*** Supplied data Section Begins ***

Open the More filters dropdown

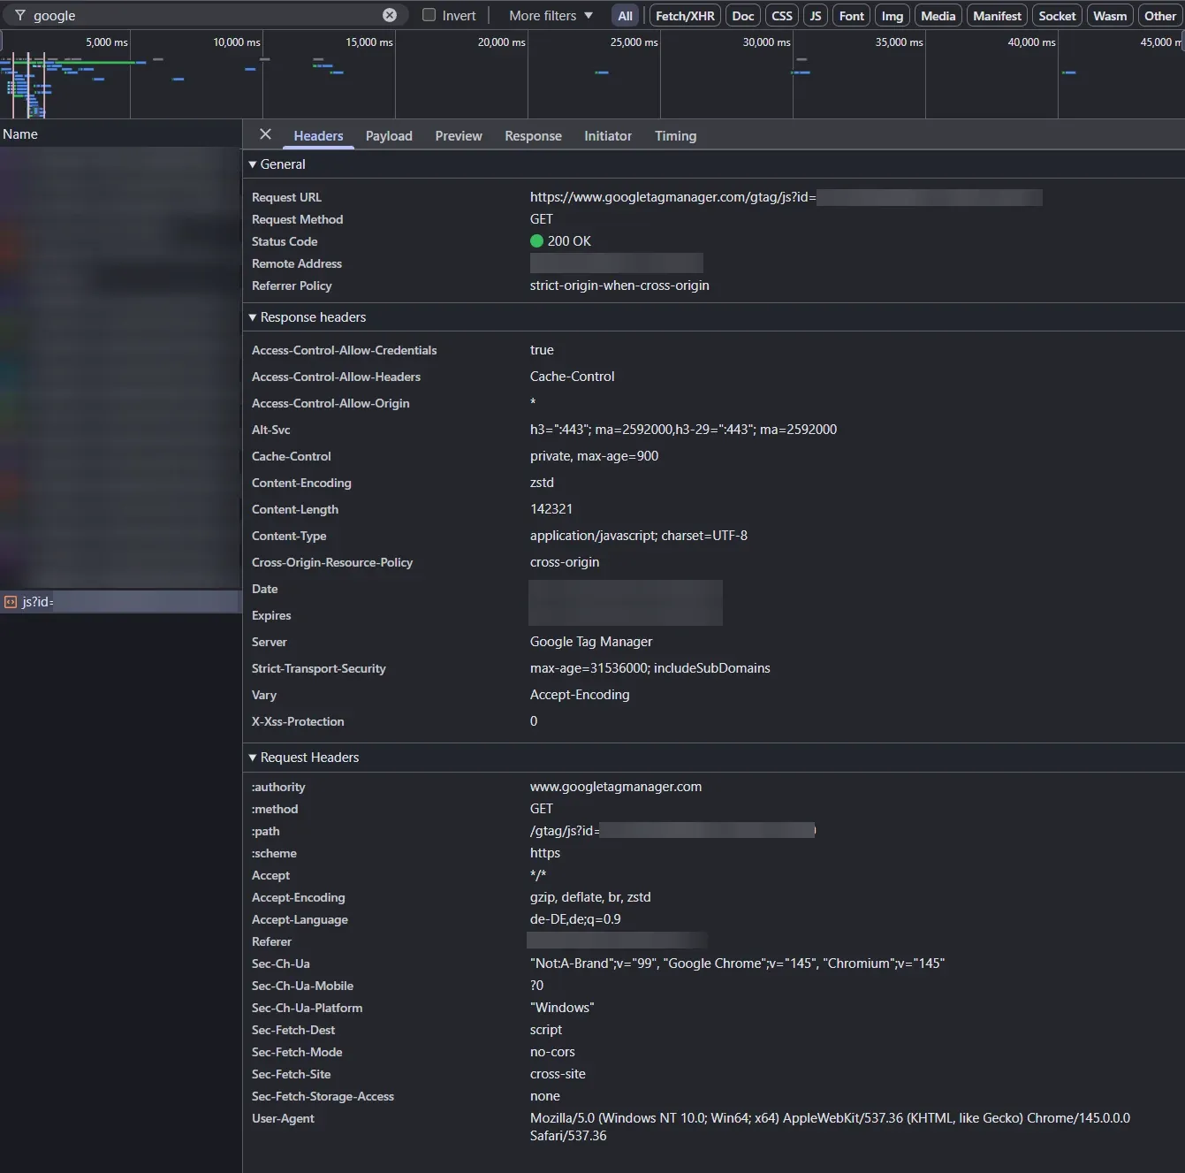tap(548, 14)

*** Supplied data Section Ends ***
*** Supplied data Section Begins ***

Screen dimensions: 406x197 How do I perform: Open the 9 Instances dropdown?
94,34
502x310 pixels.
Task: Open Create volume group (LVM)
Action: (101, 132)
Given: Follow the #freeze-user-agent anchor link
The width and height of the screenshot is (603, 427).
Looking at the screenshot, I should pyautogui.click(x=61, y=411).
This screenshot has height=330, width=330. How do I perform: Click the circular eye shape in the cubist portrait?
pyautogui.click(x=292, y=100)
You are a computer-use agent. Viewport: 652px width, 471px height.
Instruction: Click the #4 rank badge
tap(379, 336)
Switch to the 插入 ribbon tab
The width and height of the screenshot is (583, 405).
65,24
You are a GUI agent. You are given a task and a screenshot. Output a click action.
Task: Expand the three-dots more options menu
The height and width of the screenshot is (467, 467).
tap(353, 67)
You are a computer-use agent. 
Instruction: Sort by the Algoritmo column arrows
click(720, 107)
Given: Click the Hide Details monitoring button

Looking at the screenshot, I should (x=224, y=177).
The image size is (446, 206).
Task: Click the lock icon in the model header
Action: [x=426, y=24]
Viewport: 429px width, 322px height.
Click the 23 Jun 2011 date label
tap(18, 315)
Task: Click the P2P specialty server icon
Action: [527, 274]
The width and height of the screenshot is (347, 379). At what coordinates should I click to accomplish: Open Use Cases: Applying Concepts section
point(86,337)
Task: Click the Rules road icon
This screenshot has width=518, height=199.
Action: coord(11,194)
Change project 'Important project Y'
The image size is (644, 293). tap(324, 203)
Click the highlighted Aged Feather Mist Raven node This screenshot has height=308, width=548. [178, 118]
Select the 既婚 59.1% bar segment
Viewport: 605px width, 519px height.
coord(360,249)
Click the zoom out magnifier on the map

*** Supplied data Section Ends ***

## [Task to carry out]
The exact lines of the material above starting at the one that contains "This screenshot has width=518, height=199." and ending at the one that contains "Click the zoom out magnifier on the map" are what to retype; leave out everything else.

## [Solved problem]
This screenshot has width=518, height=199.
Action: coord(11,194)
Change project 'Important project Y'
The image size is (644, 293). tap(324, 203)
Click the highlighted Aged Feather Mist Raven node This screenshot has height=308, width=548. [178, 118]
Select the 既婚 59.1% bar segment
Viewport: 605px width, 519px height.
coord(360,249)
Click the zoom out magnifier on the map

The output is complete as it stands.